→ What needs to be done
Rewrite the items below with "sponsorship" swapped for "funding" and nothing else altered, starting at the line that contains "boards (308, 907)" and continuing through the last item. Omit the pictures from your answer.

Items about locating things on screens
————————
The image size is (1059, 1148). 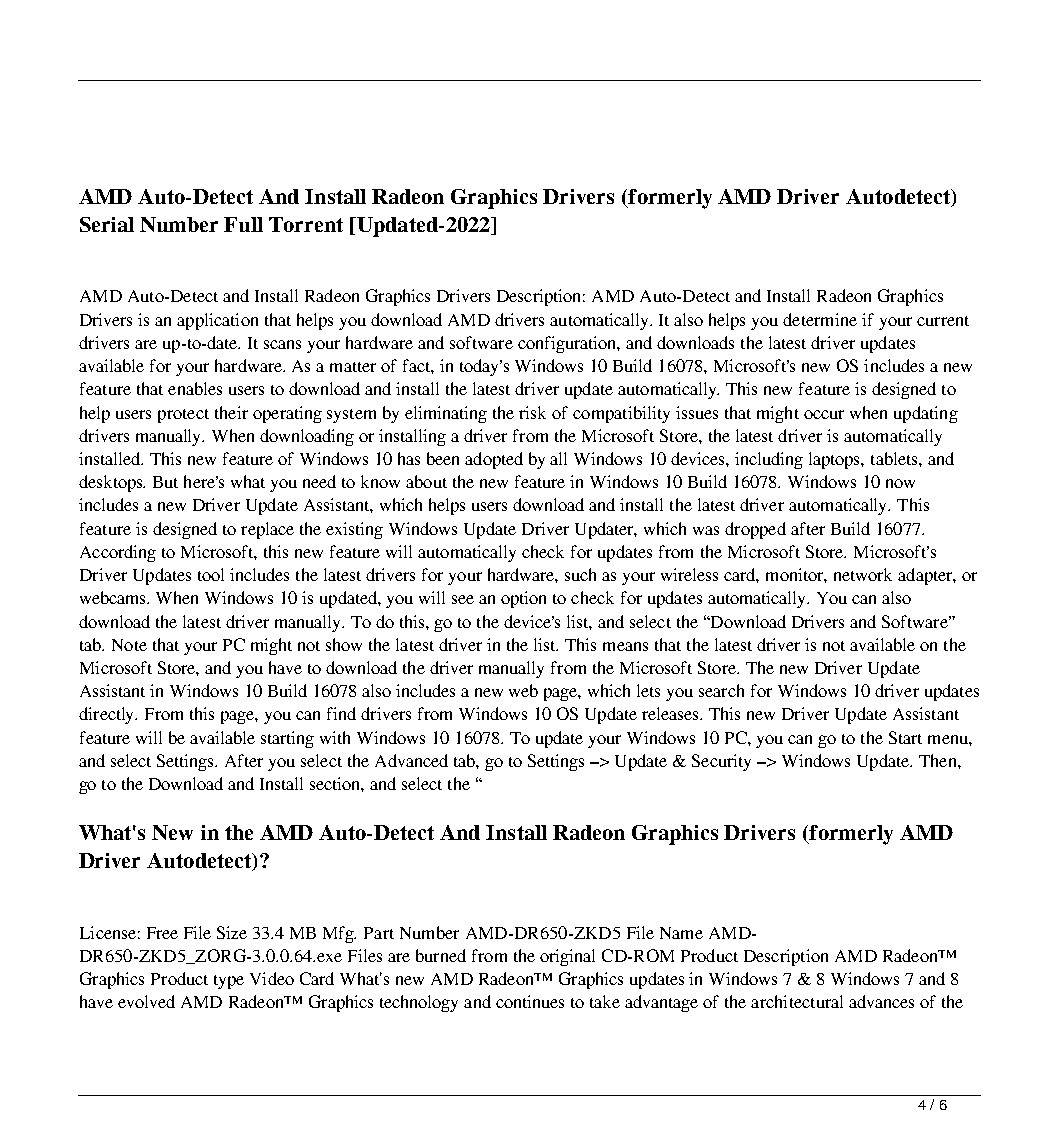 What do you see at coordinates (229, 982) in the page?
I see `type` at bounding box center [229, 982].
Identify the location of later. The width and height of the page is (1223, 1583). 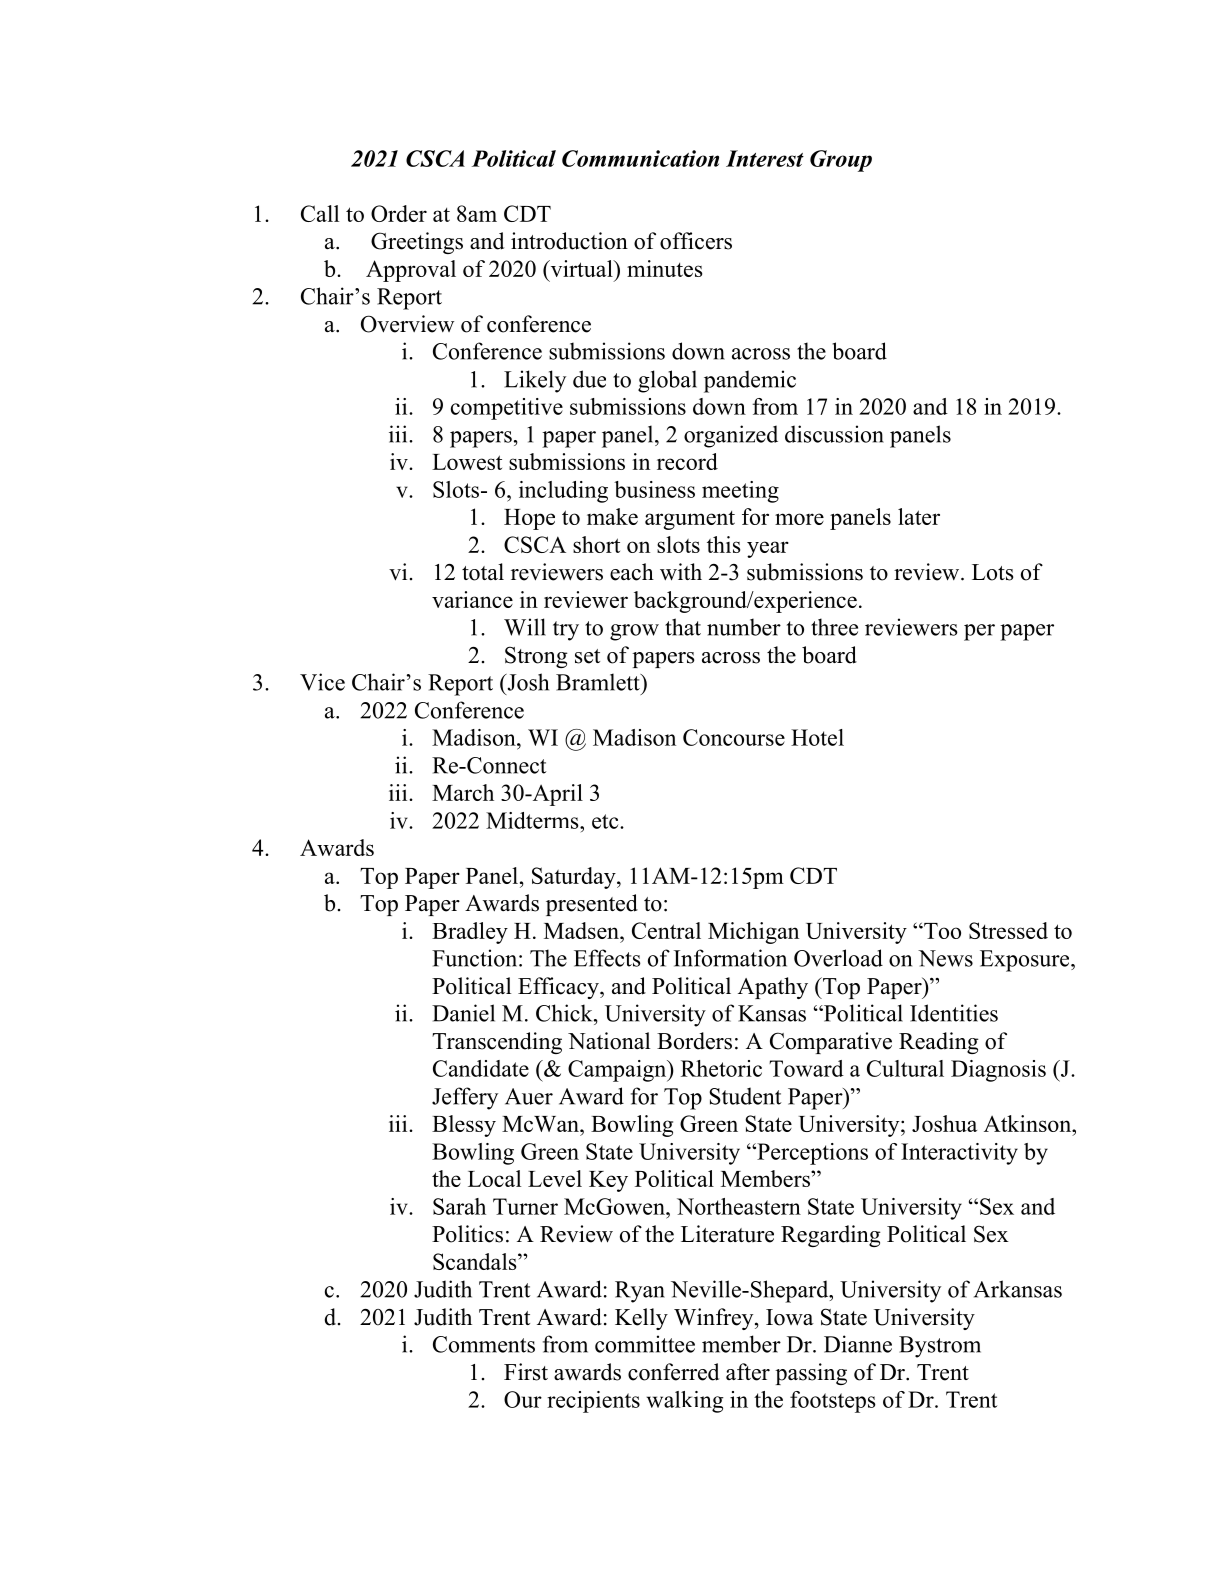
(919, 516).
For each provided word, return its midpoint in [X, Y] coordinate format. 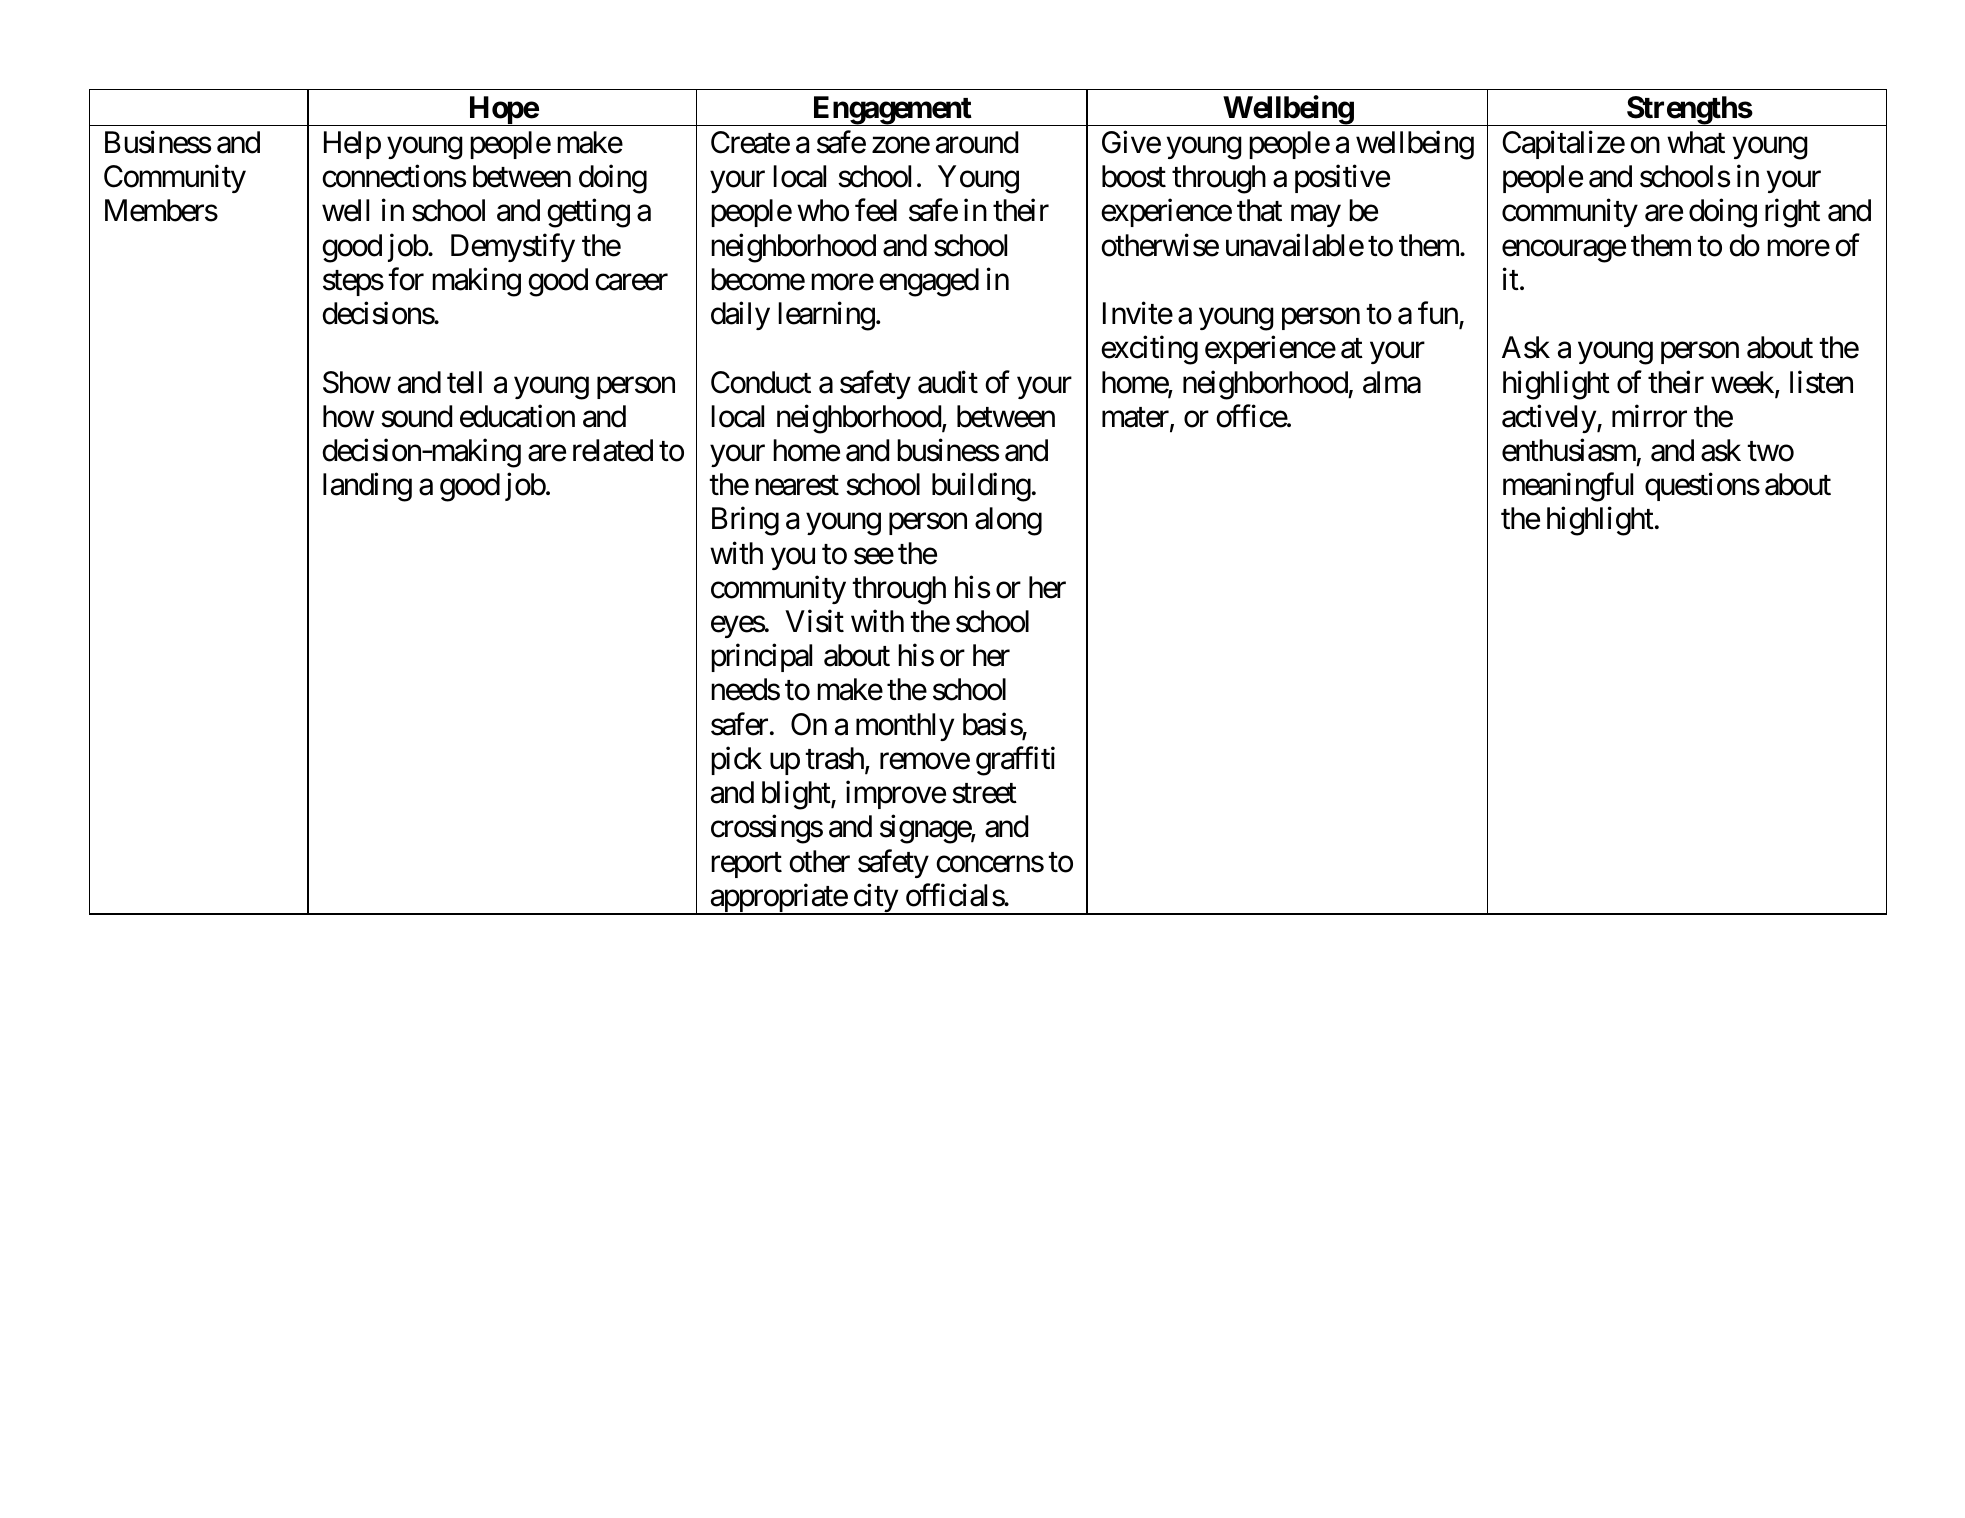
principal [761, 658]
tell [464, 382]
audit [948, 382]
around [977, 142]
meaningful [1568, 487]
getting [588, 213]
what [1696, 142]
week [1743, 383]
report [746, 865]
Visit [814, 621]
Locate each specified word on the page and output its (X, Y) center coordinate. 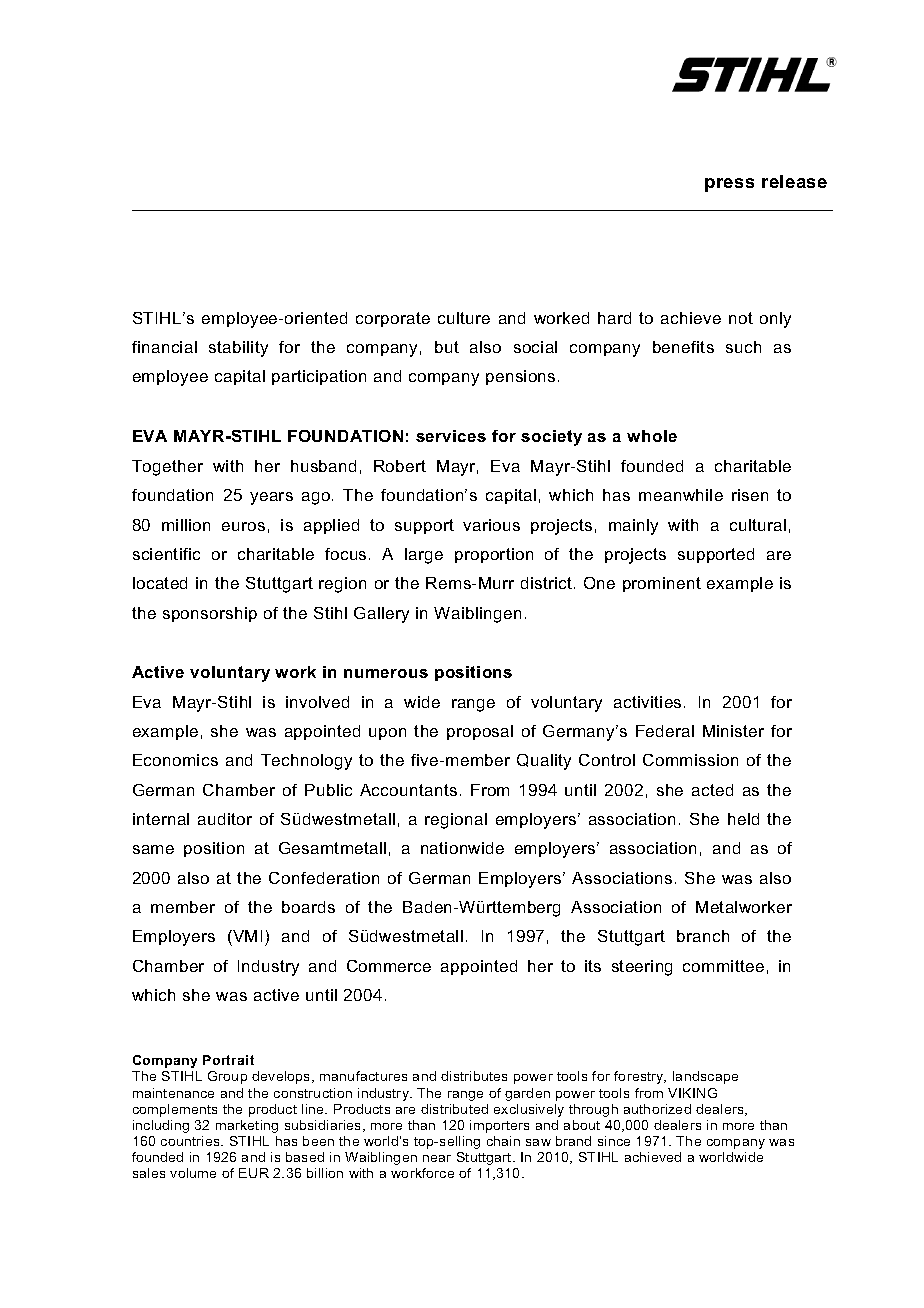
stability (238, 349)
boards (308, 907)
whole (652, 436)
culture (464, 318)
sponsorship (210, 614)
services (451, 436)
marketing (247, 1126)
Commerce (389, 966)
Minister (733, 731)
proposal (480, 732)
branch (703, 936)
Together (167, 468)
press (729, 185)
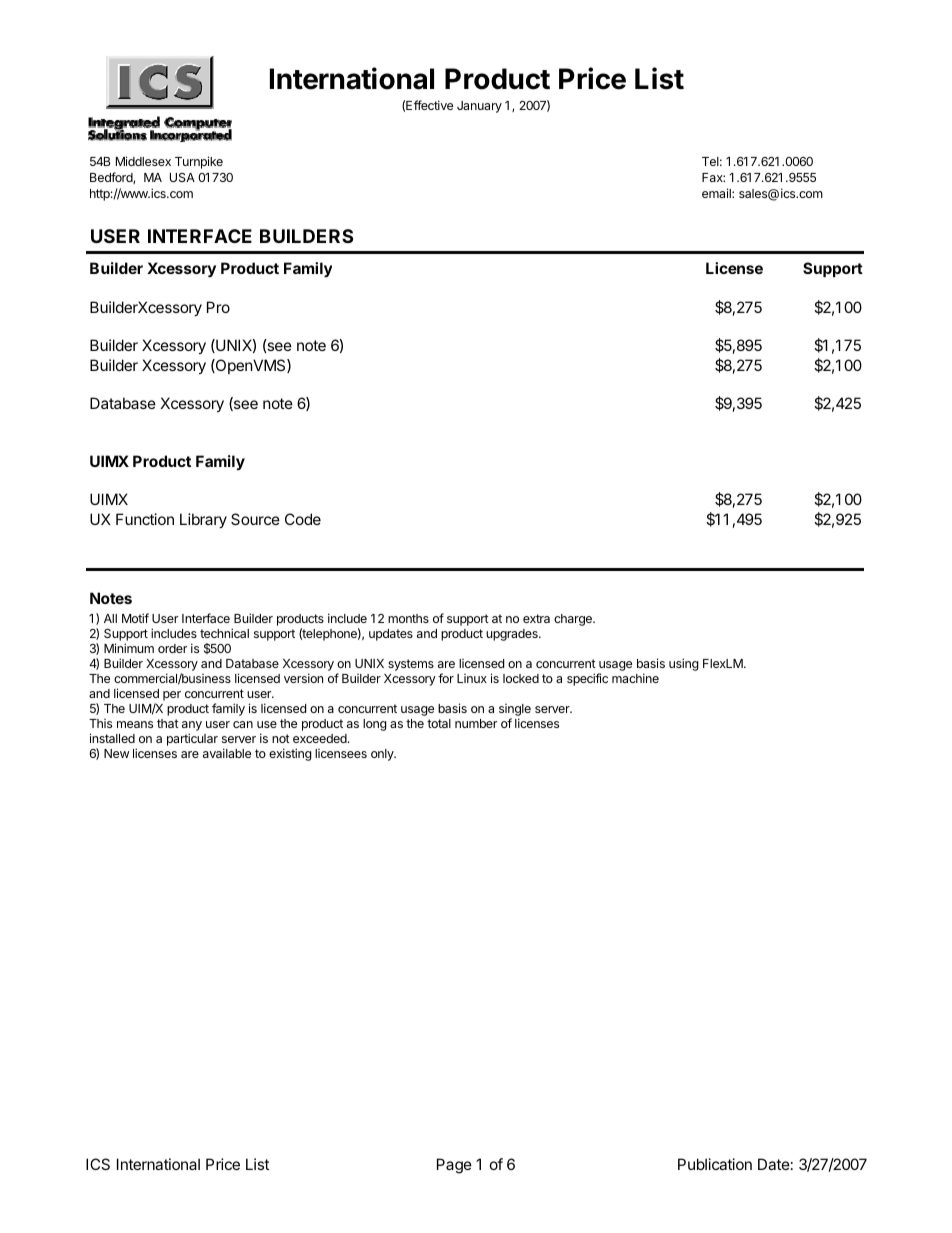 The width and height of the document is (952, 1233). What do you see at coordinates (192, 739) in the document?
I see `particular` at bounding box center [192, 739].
————————
→ Exercise response
boards (308, 907)
whole (652, 436)
culture (464, 318)
funding (210, 614)
services (451, 436)
marketing (247, 1126)
Commerce (389, 966)
Minister (733, 731)
proposal (480, 732)
branch (703, 936)
Together (167, 468)
press (729, 185)
 The width and height of the document is (952, 1233). What do you see at coordinates (192, 739) in the document?
I see `particular` at bounding box center [192, 739].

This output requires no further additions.